Lower bounds for eigenfunction restrictions in lacunary regions

TL;DR

This paper establishes lower bounds for the mass of Laplace eigenfunctions restricted to certain hypersurfaces outside their defect measure support, using Carleman estimates, with applications to Schrödinger eigenfunctions and integrable systems.

Contribution

It provides new exponential lower bounds for eigenfunction restrictions in lacunary regions, extending to Schrödinger operators and integrable quantum systems.

Findings

Lower bounds depend exponentially on the distance from the defect measure support.

Results apply to eigenfunctions of Schrödinger operators.

Applications include eigenfunctions on warped products and QCI systems.

Abstract

Let $(M,g)$ be a compact, smooth Riemannian manifold and $\{u_h\}$ be a sequence of $L^2$-normalized Laplace eigenfunctions that has a localized defect measure $\mu$ in the sense that $ M \setminus \text{supp}(\pi_* \mu) \neq \emptyset$ where $\pi:T^*M \to M$ is the canonical projection.

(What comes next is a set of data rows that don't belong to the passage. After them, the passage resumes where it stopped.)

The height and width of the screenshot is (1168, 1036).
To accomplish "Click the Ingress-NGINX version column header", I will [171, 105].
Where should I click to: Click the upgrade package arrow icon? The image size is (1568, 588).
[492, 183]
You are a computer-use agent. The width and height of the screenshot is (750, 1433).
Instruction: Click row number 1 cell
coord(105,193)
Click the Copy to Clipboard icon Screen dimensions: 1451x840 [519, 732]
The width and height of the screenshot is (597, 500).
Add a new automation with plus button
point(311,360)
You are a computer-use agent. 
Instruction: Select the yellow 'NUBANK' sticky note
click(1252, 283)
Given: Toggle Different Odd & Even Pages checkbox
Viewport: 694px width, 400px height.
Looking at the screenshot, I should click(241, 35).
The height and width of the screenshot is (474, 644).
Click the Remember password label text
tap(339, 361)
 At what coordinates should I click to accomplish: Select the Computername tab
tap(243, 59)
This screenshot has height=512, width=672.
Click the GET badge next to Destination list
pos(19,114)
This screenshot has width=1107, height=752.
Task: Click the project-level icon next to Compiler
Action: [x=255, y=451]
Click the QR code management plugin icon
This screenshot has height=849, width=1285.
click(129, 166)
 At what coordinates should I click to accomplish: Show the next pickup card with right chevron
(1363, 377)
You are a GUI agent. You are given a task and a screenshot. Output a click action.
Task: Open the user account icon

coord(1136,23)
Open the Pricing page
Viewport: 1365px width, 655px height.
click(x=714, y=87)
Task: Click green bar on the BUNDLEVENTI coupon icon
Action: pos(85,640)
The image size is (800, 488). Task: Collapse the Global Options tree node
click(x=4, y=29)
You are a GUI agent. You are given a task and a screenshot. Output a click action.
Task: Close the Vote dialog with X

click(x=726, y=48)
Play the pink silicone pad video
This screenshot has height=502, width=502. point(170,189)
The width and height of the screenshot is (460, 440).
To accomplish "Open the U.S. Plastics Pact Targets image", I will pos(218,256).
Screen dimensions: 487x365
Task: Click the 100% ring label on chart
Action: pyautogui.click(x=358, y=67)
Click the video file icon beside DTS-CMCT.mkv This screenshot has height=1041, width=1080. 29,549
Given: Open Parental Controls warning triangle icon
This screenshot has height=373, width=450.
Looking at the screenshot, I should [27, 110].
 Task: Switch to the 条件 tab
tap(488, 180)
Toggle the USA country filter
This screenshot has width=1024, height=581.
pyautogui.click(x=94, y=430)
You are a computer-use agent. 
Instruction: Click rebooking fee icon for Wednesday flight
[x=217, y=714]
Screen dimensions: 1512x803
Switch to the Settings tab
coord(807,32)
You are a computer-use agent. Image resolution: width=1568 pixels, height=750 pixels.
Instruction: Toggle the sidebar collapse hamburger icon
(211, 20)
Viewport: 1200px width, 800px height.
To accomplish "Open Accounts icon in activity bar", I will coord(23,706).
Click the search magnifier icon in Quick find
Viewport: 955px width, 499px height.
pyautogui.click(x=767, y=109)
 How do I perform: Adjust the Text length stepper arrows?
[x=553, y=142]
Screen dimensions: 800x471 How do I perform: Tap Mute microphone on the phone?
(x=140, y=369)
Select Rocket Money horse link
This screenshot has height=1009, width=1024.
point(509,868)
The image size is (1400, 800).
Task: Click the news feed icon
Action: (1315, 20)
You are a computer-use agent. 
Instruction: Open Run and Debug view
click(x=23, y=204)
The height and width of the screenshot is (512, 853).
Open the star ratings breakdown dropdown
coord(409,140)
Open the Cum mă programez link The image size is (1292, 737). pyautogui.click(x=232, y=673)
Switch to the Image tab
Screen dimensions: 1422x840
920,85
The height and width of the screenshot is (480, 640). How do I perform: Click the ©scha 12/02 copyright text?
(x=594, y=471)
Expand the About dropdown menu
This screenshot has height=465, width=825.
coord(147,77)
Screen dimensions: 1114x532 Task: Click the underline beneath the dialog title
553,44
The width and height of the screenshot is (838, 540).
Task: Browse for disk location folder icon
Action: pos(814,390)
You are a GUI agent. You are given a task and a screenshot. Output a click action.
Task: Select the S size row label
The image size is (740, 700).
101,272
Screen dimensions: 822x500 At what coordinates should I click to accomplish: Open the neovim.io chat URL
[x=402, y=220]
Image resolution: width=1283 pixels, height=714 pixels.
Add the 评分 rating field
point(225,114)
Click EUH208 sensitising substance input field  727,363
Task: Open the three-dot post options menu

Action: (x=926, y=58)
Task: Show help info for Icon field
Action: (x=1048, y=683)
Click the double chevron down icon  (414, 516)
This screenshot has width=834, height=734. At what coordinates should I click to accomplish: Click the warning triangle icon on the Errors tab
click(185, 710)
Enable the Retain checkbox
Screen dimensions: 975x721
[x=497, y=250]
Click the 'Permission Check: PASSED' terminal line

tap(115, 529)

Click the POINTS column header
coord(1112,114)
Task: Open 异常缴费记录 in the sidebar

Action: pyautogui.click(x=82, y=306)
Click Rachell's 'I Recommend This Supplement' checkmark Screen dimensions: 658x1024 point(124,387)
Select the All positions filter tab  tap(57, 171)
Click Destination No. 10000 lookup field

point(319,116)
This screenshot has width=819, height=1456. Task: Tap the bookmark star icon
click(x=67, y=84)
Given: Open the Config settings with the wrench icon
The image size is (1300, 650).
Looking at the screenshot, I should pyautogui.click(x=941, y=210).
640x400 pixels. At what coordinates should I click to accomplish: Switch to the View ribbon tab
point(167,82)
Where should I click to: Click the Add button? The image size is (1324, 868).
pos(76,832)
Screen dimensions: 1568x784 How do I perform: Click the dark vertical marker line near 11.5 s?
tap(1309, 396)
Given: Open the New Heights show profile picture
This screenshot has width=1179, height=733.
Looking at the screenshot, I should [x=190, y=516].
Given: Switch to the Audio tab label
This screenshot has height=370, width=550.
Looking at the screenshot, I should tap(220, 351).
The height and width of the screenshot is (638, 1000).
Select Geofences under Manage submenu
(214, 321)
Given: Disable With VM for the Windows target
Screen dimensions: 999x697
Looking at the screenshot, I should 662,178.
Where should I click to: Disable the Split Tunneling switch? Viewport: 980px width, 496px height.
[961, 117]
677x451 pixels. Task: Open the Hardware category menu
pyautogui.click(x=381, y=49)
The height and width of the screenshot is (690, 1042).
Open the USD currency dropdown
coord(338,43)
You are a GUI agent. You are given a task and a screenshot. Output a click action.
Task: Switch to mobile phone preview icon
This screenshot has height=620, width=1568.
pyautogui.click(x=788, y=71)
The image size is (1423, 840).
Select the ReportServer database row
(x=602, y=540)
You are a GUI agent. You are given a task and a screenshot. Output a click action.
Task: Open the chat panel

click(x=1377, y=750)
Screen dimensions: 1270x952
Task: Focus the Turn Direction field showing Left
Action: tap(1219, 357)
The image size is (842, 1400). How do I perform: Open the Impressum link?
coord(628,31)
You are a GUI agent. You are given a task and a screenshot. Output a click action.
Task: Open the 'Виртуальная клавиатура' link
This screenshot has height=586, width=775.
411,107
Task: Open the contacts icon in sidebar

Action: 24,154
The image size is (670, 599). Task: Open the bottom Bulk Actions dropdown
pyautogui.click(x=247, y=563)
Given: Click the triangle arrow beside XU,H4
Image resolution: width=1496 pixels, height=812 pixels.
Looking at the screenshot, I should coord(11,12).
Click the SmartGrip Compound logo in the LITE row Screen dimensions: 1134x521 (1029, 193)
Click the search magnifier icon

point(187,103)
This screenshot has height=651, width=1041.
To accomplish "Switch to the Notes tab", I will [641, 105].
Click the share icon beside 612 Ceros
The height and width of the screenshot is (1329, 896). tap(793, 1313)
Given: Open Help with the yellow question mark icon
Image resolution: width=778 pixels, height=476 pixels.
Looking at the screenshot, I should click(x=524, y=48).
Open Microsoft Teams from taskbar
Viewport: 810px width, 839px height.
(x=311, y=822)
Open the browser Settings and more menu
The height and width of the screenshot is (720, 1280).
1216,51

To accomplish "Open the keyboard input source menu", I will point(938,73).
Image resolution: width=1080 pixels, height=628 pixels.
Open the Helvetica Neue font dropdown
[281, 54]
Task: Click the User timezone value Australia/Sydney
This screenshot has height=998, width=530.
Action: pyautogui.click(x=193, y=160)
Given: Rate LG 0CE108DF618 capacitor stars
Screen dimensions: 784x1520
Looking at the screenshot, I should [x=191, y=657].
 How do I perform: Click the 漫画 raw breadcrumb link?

Using Carleman estimates we prove that for any real-smooth closed hypersurface $H \subset (M\setminus \text{supp} (\pi_* \mu))$ sufficiently close to $ \text{supp}(\pi_* \mu),$ and for all $\delta >0,$ $$ \int_{H} |u_h|^2 d\sigma \geq C_{\delta}\, e^{- [\, d(H, \text{supp}(\pi_* \mu)) + \,\delta] /h} $$ as $h \to 0^+$. We also show that the result holds for eigenfunctions of Schr\"odinger operators and give applications to eigenfunctions on warped products and joint eigenfunctions of quantum completely integrable (QCI) systems.